The majority of Pianta’s early work was focused on early childhood education and early learning, but it eventually extended into later grades as he, with Joseph P. Allen, professor of psychology at UVA, began researching the impact of MyTeachingPartner in secondary schools. Their study, published in Science in 2011, showing improved academic outcomes for secondary students whose teachers received coaching, revealed that meaningful interactions between teachers and students made a positive impact even in the later grades.

“Even though it may seem that interactions happening in early childhood education are primarily social-emotional and that secondary teaching is about instruction in content, that is not actually true,” Pianta said. “Interactions between teachers and students from preschool to high school have both socio-emotional and instructional features and value.

“Observing how teachers engage and interact with their students offers teachers of all grades and subjects a type of information they can utilize immediately to improve their teaching in real time.”

As the reach of Pianta’s work expanded from early childhood into elementary and secondary grades, it also expanded across the country and even the world. CLASS has been used statewide in Louisiana and extensively in Virginia, Arizona, Georgia and California, as well as in every Head Start early childhood development classroom in the nation. But it is some of the international collaborations that are particularly meaningful to Pianta.

In Chile and in Colombia, Pianta has worked with educators to develop similar observational tools that have become an important part of the early childhood education systems they are building. Across the Atlantic, Pianta has worked alongside colleagues in Norway, Finland, Sweden and the Netherlands for nearly 20 years, and CLASS has been widely used in Australia as well.

What Comes Next

Although not entirely sure what role he will play after stepping down as dean, Pianta is excited about the next generation of work in observations and the CLASS tool. He plans to collaborate with colleagues at the Center for Advanced Study of Teaching and Learning, the research center Pianta founded at the School of Education and Human Development, and he is interested in updating and refining the CLASS tool.

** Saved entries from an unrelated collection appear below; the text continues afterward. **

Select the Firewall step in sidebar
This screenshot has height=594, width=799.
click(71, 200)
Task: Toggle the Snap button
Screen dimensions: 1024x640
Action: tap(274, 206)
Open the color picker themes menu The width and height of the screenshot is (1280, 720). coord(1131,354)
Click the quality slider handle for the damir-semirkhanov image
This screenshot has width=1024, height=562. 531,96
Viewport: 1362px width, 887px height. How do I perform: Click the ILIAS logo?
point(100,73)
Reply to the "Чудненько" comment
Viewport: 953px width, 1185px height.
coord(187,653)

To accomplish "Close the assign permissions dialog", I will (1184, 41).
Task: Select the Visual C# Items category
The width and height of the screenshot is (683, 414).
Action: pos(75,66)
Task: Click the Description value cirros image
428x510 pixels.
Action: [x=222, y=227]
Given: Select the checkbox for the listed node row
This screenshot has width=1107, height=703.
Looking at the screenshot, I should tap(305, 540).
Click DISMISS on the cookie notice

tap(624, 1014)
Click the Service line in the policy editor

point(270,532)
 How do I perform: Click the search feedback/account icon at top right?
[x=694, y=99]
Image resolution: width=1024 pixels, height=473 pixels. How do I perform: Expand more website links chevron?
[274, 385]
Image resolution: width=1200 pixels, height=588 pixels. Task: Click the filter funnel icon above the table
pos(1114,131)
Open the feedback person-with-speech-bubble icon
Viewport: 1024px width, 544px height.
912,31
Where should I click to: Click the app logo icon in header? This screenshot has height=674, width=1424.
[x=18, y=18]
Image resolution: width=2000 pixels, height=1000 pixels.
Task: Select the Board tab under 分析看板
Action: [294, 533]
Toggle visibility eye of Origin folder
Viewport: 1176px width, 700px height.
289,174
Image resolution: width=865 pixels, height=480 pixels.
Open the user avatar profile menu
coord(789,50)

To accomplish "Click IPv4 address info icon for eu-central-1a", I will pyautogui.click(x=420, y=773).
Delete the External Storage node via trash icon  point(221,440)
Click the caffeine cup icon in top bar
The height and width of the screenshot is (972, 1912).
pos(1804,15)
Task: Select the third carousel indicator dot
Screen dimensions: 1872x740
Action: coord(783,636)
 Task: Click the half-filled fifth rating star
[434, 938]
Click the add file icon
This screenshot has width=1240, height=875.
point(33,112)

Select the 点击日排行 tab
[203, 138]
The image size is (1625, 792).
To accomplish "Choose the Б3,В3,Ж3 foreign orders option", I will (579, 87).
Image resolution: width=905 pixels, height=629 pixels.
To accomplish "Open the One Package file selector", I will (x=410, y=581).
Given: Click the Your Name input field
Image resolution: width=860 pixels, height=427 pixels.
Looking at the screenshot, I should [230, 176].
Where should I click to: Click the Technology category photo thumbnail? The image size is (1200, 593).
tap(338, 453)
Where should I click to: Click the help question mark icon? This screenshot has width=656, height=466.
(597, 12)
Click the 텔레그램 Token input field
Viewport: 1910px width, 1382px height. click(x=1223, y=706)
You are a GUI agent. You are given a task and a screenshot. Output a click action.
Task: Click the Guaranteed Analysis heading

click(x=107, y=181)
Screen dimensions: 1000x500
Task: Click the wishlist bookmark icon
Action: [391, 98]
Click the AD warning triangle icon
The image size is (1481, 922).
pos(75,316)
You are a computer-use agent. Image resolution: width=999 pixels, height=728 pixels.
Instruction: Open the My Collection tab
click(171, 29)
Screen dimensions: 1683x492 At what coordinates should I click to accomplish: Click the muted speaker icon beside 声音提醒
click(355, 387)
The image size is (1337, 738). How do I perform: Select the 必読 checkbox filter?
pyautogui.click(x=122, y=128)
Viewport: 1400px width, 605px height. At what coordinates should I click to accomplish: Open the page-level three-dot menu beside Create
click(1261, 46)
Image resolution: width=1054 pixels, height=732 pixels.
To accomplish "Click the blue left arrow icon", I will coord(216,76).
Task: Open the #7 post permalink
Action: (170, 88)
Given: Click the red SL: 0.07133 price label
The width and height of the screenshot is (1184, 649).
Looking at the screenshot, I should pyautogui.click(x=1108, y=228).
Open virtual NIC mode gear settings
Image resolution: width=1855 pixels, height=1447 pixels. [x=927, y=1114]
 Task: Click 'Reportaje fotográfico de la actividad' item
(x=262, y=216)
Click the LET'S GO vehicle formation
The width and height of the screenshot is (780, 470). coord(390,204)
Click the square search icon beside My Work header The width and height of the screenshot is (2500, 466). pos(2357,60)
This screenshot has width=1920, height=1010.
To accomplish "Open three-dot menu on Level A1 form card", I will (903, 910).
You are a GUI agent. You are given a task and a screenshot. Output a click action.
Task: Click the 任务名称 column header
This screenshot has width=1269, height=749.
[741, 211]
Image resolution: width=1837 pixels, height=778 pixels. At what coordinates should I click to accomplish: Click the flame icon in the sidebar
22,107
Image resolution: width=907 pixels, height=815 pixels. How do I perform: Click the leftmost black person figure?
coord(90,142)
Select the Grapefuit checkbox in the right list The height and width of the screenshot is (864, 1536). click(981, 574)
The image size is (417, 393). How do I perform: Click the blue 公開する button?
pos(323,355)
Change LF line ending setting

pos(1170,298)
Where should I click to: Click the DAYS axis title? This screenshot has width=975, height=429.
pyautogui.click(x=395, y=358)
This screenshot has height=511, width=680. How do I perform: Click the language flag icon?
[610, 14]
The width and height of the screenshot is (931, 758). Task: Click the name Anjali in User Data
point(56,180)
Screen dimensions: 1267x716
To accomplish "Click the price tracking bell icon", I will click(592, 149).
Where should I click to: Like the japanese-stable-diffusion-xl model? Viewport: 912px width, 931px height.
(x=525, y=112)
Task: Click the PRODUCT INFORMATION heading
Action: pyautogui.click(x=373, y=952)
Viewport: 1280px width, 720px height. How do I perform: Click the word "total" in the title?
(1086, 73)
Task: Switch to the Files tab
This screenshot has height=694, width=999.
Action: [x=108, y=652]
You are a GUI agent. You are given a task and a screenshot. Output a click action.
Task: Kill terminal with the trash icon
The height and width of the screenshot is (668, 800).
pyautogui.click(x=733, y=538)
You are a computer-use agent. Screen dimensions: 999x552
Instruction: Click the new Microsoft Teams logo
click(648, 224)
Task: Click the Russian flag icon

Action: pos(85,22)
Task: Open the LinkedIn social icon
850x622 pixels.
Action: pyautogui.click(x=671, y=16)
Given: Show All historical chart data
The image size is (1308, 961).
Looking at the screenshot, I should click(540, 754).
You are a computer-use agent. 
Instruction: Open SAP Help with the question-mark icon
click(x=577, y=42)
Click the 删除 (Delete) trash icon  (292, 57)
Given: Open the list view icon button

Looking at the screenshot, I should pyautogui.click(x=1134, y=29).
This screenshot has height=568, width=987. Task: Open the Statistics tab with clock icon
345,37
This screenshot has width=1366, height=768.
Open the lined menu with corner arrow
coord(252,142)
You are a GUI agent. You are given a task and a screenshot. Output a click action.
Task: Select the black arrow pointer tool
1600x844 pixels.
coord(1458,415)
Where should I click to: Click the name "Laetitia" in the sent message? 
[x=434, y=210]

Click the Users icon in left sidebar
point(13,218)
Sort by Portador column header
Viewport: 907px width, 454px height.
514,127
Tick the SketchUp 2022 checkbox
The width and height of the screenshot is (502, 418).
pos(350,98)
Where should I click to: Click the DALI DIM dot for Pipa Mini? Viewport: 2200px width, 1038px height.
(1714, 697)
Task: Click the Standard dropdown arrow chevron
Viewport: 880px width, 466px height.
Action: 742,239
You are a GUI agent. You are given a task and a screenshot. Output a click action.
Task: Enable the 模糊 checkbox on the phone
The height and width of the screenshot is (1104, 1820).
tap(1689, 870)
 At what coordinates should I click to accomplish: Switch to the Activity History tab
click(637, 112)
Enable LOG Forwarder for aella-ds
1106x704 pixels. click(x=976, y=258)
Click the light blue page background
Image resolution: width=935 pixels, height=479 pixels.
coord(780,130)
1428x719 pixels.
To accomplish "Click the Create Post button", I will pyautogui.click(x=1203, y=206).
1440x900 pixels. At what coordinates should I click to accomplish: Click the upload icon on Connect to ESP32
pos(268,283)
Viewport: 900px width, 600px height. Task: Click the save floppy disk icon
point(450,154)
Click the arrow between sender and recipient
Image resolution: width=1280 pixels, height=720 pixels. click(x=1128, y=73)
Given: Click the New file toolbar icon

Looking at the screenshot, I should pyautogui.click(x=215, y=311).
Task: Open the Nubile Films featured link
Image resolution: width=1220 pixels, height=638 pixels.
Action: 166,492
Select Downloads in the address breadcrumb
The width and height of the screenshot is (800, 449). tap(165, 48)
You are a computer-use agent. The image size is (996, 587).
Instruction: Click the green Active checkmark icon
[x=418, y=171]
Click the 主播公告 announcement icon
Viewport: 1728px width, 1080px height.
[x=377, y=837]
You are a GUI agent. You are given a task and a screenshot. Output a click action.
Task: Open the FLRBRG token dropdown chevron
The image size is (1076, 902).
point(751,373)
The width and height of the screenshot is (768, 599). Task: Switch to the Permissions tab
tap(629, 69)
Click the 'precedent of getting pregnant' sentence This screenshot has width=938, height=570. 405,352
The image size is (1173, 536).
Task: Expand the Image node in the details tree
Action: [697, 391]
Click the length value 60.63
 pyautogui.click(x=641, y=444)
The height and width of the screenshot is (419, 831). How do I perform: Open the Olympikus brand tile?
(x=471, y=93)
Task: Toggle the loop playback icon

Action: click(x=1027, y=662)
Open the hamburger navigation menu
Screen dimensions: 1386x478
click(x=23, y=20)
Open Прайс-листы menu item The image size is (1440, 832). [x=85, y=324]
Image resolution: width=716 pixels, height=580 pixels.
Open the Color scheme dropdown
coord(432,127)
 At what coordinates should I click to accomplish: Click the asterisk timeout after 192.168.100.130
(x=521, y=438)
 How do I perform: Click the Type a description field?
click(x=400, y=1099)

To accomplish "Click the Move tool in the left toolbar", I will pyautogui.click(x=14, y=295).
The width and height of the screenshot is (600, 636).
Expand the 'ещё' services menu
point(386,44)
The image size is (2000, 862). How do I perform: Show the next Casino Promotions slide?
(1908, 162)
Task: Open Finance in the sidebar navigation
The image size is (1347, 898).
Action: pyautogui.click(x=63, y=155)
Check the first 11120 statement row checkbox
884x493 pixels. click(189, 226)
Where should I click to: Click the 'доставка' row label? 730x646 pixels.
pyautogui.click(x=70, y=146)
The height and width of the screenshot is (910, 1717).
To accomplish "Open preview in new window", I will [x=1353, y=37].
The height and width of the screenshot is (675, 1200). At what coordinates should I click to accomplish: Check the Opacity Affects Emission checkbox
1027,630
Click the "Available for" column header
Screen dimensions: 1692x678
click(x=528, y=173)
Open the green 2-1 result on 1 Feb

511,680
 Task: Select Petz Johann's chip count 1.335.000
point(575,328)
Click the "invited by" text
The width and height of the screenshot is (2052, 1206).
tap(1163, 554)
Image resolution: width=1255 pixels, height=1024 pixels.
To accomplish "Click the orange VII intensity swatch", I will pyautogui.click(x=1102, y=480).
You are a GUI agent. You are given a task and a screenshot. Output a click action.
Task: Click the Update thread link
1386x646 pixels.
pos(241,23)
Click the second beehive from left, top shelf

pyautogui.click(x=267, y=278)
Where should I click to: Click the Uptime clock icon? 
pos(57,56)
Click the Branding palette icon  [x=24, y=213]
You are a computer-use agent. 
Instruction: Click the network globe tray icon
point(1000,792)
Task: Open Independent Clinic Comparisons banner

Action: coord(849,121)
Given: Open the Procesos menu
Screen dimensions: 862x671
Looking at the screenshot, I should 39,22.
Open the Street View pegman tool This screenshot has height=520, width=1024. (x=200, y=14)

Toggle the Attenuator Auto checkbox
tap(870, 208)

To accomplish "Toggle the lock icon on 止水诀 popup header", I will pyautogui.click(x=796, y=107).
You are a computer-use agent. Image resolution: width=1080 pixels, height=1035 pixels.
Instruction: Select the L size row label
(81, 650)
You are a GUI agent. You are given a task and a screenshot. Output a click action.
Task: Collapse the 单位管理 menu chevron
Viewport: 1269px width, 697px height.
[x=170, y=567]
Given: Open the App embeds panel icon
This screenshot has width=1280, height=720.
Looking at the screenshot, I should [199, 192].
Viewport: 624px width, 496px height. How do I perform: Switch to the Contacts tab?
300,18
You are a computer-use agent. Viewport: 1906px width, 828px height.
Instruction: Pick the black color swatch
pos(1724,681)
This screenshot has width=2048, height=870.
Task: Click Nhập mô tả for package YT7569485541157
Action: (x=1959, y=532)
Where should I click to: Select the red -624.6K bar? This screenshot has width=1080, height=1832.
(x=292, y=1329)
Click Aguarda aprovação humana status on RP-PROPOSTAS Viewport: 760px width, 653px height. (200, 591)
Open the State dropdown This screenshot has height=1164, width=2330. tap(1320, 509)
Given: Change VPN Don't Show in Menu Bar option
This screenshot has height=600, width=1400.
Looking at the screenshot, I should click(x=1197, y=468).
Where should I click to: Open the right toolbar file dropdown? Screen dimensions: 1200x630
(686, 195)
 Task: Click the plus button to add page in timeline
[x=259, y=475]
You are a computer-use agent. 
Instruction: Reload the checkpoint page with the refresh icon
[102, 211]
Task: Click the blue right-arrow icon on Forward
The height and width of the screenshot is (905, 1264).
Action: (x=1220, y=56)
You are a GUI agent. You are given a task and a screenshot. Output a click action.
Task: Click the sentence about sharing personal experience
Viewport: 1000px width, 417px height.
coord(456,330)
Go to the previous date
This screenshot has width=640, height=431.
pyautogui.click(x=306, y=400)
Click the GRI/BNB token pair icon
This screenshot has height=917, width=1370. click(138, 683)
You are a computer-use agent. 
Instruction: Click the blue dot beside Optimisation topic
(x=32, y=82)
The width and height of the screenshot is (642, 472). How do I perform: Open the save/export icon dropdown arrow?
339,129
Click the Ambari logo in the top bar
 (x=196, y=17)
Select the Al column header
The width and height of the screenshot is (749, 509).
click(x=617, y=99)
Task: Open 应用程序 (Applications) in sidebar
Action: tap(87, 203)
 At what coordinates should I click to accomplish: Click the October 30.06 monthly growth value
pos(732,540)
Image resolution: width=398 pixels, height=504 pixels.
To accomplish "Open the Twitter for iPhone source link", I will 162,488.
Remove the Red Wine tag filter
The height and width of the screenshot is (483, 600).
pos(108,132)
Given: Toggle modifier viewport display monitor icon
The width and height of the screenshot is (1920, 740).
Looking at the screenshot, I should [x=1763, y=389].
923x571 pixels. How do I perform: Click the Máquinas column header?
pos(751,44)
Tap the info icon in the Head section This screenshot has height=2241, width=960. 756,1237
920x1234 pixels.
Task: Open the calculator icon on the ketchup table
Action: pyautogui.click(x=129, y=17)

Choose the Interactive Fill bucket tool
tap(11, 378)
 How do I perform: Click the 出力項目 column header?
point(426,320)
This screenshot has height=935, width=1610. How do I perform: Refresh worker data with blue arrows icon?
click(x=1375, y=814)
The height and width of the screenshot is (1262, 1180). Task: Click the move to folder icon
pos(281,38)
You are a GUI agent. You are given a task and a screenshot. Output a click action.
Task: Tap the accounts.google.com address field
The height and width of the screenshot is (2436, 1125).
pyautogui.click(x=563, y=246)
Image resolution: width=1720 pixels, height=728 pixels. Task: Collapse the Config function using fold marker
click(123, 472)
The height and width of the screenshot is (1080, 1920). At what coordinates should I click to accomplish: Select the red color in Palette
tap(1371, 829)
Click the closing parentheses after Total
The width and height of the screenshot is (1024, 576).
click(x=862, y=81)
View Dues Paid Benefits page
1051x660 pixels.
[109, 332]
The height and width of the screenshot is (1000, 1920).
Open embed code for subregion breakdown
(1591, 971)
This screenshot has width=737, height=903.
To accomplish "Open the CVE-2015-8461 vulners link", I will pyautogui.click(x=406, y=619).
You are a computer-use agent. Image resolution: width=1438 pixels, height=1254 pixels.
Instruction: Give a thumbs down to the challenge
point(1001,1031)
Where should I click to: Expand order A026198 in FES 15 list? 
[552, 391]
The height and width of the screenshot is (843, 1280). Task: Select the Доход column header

“There are ways to make [CLASS] more effective and efficient, especially the way technology is unfolding,” Pianta said. “For example, using heart rate monitors on students, we can measure their reactions to their teacher’s tone of voice or if they respond differently to a teacher’s verbal cue versus when the teacher comes alongside them to support them. Using heart rate monitors on teachers can help them understand aspects of interactions that are particularly challenging. I also think we can use new technologies to study how teachers’ interactions impact students’ cognitive processing in real time.”

“Effective teachers make instruction relevant for students, taking their students’ perspectives into account.”

Pianta also hopes this work can support efforts to create more equitable classrooms. He views the fact that a disproportionate number of Black and brown boys are disciplined for problem behavior as, in part, a relational and interactional problem. According to Pianta, one of the most important findings of the study published in Science was that there were no instances of harsh disciplinary practices used by white teachers in classrooms with predominantly Black and brown students when those teachers were engaged in the coaching program.

“Effective teachers make instruction relevant for students, taking their students’ perspectives into account,” Pianta said. “That can be hard to do. When teachers’ stress levels are high, or they are over-focused on content, their capacity to see the student can shut down entirely. Our coaching program seemed to help scaffold teachers’ capacity to see their students’ interests and meet students where they are.”

And it is meeting students where they are and creating meaningful connections with them that is at the heart of effective teaching. Pianta has spent a career building an evidence-based toolkit that helps good teachers become great teachers. It turns out that happens one meaningful interaction at a time.